Thursday, 25 December 2008

Building a better future: the High-Level Virtual Machine

Microsoft's Common Language Run-time (CLR) was a fantastic idea. The ability to interoperate safely and at a high-level between different languages, from managed C++ to F#, has greatly accelerated development on the Microsoft platform. The resulting libraries, like Windows Presentation Foundation, are already a generation ahead of anything available on any other platform.

Linux and Mac OS X do not currently have the luxury of a solid foundation like the CLR. Consequently, they are composed entirely from uninteroperable components written in independent languages, from unmanaged custom C++ dialects to Objective C and Python. Some developers choose to restrict themselves to the lowest common denominator (e.g. writing GTK in C) which aids interoperability but only at a grave cost in productivity. Other developers gravitate to huge libraries written in custom dialects of particularly uninteroperable languages (e.g. Qt). Both approaches have a bleak future.

The situation is compounded by the fact that Linux has a far richer variety of programming languages than Windows, thanks to Linux being the platform of choice for academics such as programming language researchers who develop and maintain a variety of state-of-the-art programming languages, libraries and tools on the Linux platform. However, despite any benefits of languages like OCaml, Erlang, Haskell, Lisp, Scheme, ATS, Pure and others, these languages are almost entirely uninteroperable because they do not have a shared run-time and many do not even have easy foreign function interfaces (FFIs) to access existing unmanaged libraries.

If there were a high-level virtual machine (HLVM) available for Linux that could act as a common language run-time for these kinds of languages then it may be possible to build a better future for software development on these platforms. The impedance mismatch between different languages (including C) would be a lot smaller and the ability to write and consume libraries from other languages would greatly improve productivity.

We believe this approach has a bright future and, consequently, we have begun developing a new HLVM that is designed to act as a common language run-time, initially for the ML family of languages, in the hope that others will build upon it and efforts can be combined between language communities. We are using the excellent LLVM library that provides high-performance native code generation across a variety of architectures and platforms, including x86/x64 and Linux/OSX.

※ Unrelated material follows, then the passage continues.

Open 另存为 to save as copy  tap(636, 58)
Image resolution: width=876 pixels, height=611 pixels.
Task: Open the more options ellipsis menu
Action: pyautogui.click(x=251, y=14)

Although the project is still at a very early stage of development, we already have some promising results. We can compile a subset of ML including bools, ints, floats and arrays types, we have full tail calls between internal functions and the C calling convention for external functions which can be invoked directly and our implementation is 2-4× faster than OCaml on x86 at several simple benchmarks including the Sieve of Eratosthenes and a Mandelbrot renderer.

The main features that we have yet to implement are algebraic datatypes, pattern matching and garbage collection. Once those features have been completed we shall release a first version of our HLVM as an open source project and ask for contributors and developers to start improving and building upon this foundation. This will take time but hopefully we can work together to build a better future for high-level programming on the Linux and Mac OS X platforms.


Saturday, 8 November 2008

Sales of F# books

The book publisher O'Reilly wrote an interesting blog post entitled "State of the computer book market" which included a breakdown of programming books by programming language. We criticized their study before because it does not count books like OCaml for Scientists, which has been the world's best-selling book about OCaml since its publication, and also because they consider only units sold and not cost.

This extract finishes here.